_Instructions to follow:_ Where a line contains "The height and", begin there and restate word for word every line to the end of the entries below, pictures excluded.

==================================================

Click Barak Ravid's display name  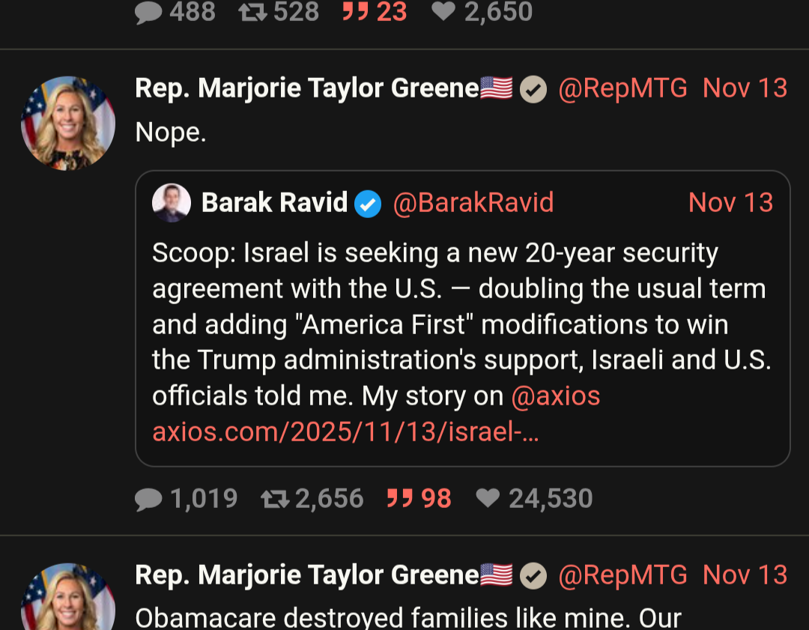274,203
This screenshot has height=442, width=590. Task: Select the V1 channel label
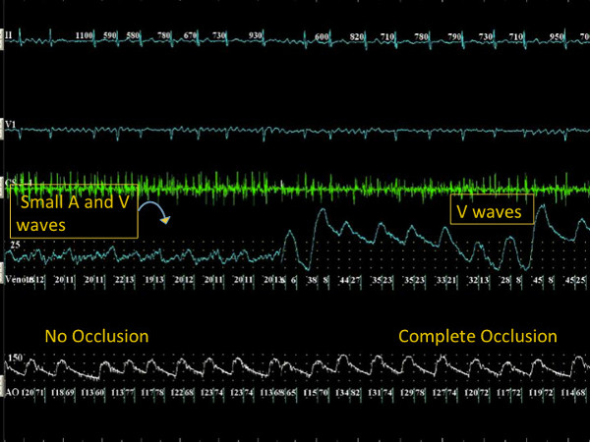[x=11, y=124]
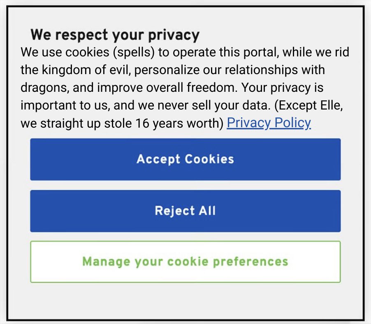Click the 'We respect your privacy' heading
Image resolution: width=371 pixels, height=324 pixels.
115,35
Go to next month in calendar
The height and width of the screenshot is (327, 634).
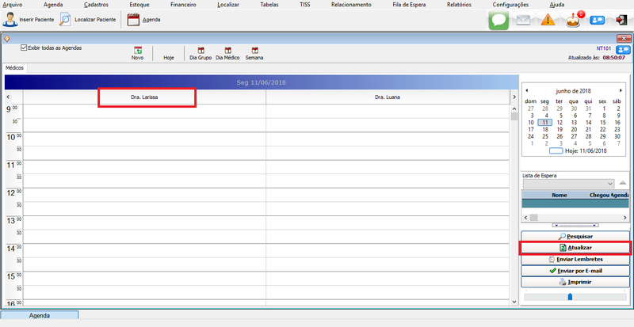point(621,91)
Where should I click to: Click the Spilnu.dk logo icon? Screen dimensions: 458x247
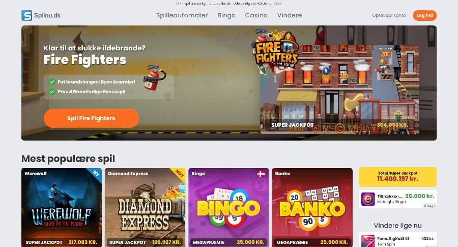26,15
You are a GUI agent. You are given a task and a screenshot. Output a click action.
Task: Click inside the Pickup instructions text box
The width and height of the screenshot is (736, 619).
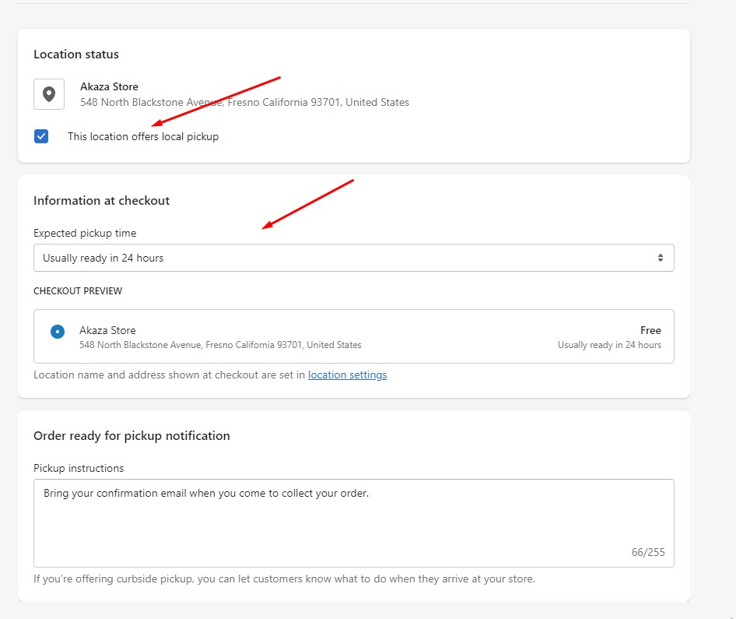pyautogui.click(x=353, y=522)
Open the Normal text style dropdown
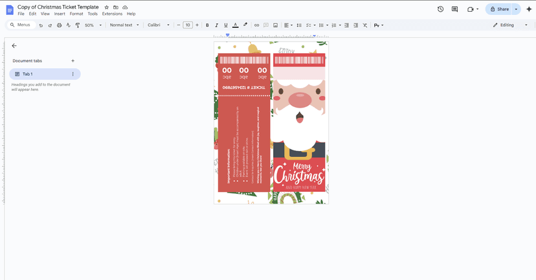This screenshot has width=536, height=280. (124, 25)
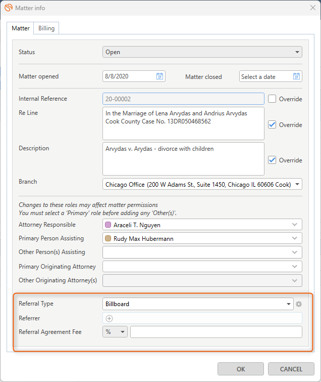The image size is (321, 382).
Task: Click the Referral Type settings gear
Action: [299, 304]
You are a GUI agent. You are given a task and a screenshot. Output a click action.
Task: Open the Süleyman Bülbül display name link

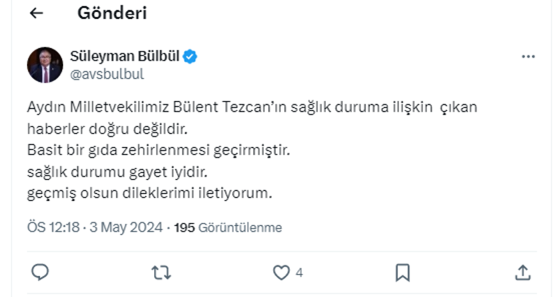click(125, 56)
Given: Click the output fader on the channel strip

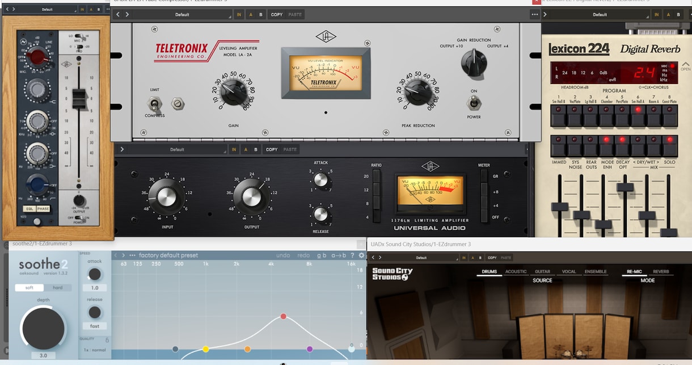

==================================================

_Problem solution:_
The height and width of the screenshot is (327, 634).
point(621,91)
Where should I click to: Click the Spilnu.dk logo icon? Screen dimensions: 458x247
26,15
You are a GUI agent. You are given a task and a screenshot. Output a click action.
Task: Click inside the Pickup instructions text box
The width and height of the screenshot is (736, 619).
pyautogui.click(x=353, y=522)
Open the Normal text style dropdown
This screenshot has width=536, height=280. (124, 25)
The image size is (321, 382).
Task: Click the Referral Type settings gear
Action: [299, 304]
You are a GUI agent. You are given a task and a screenshot. Output a click action.
Task: Open the Süleyman Bülbül display name link

click(125, 56)
Given: Click the output fader on the channel strip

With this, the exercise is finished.